## Aim of the exercise
From the article about the film Sharada, list every character named in the Plot section.

## Page excerpt
• • • •

Sharada is a 1957 Indian Hindi-language film directed by L. V. Prasad. The film stars Raj Kapoor and Meena Kumari. The music was composed by C. Ramchandra.

The film did "above average" business and was the ninth-highest-grossing film at the Indian Box Office in 1957. It is a remake of 1954 Tamil film Edhir Paradhathu. Although that year Nargis was awarded Filmfare Best Actress Award for Mother India, Kumari was  awarded the Best Actress award by the Bengal Film Journalists' Association Awards. Raj Kapoor and Meena Kumari later worked together in Char Dil Char Rahen (1959).

Plot
Shekhar, also called Chiranjeev, is a wealthy young man who lives with his father, Kashiram and three siblings: two sisters, one of whom is dumb, and a younger brother. While on a trip, one of his friends, Mohan, falls ill due to alcohol and is treated at an Ashram. This is where Shekhar meets an employee, Sharada, who is poor and lives with her father, Ram Sharan. Shekhar and Sharada fall in love with each other and he promises to get his father's permission and return to marry her. On his way home he has an accident and though he does survive after being treated by tribal people, he returns to the Ashram several days later and is informed that Sharada is now married to a wealthy and much older man. Heart-broken and devastated, Shekhar returns home only to get another shock: the man Sharada has married is none other than his very own father. Depressed and deeply frustrated, he takes to alcohol in a big way. Sharada talks him out of this, he repents and on her insistence, marries Chanchal, who comes from a reputed family. Things then get complicated when Chanchal finds that her husband and his stepmother had been in love before and may not have gotten over their feelings for each other.

• • • •

## Dataset
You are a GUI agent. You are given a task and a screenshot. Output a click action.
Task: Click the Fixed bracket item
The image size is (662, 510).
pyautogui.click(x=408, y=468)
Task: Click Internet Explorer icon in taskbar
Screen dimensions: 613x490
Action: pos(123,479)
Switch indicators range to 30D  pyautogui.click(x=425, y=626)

• • • •

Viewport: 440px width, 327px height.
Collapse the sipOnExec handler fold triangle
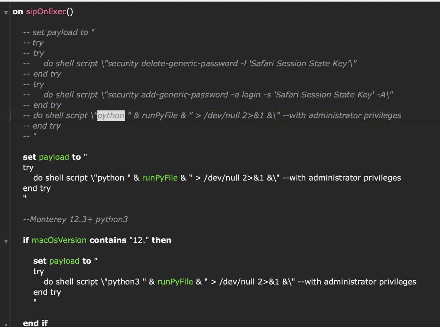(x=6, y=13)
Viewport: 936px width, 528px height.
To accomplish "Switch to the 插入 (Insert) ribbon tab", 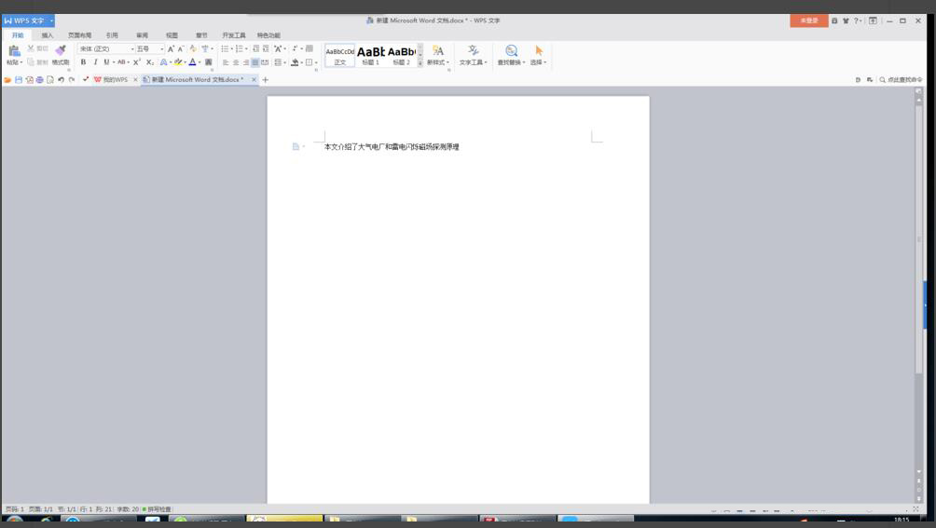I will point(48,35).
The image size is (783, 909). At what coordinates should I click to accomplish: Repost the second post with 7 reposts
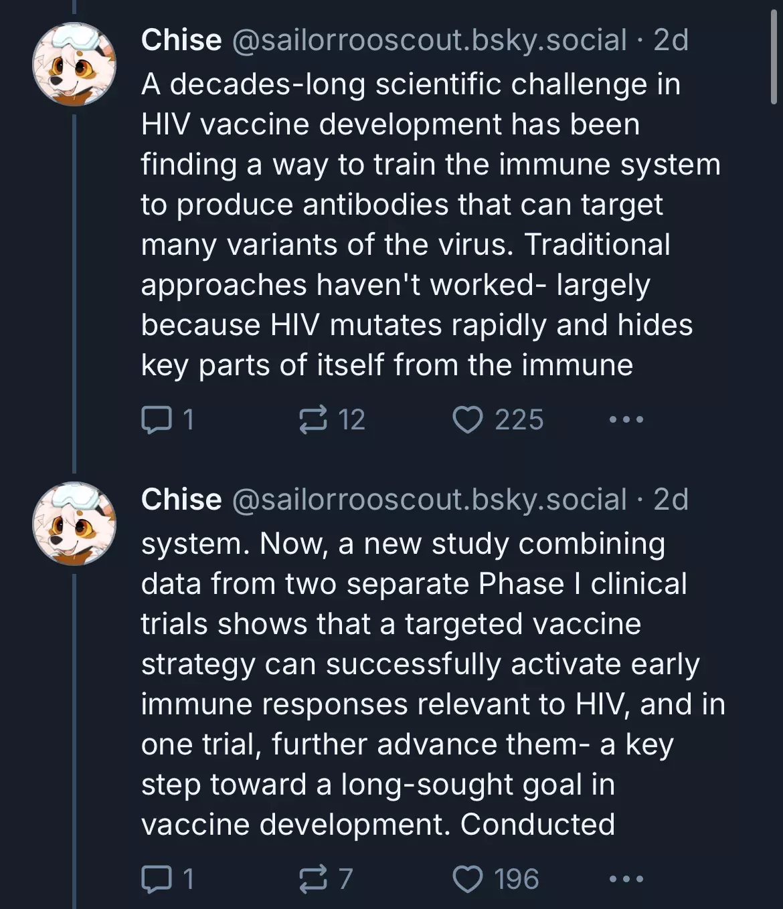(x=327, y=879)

• • • •

## Exercise output
Shekhar (also called Chiranjeev), Kashiram, Mohan, Sharada, Ram Sharan, Chanchal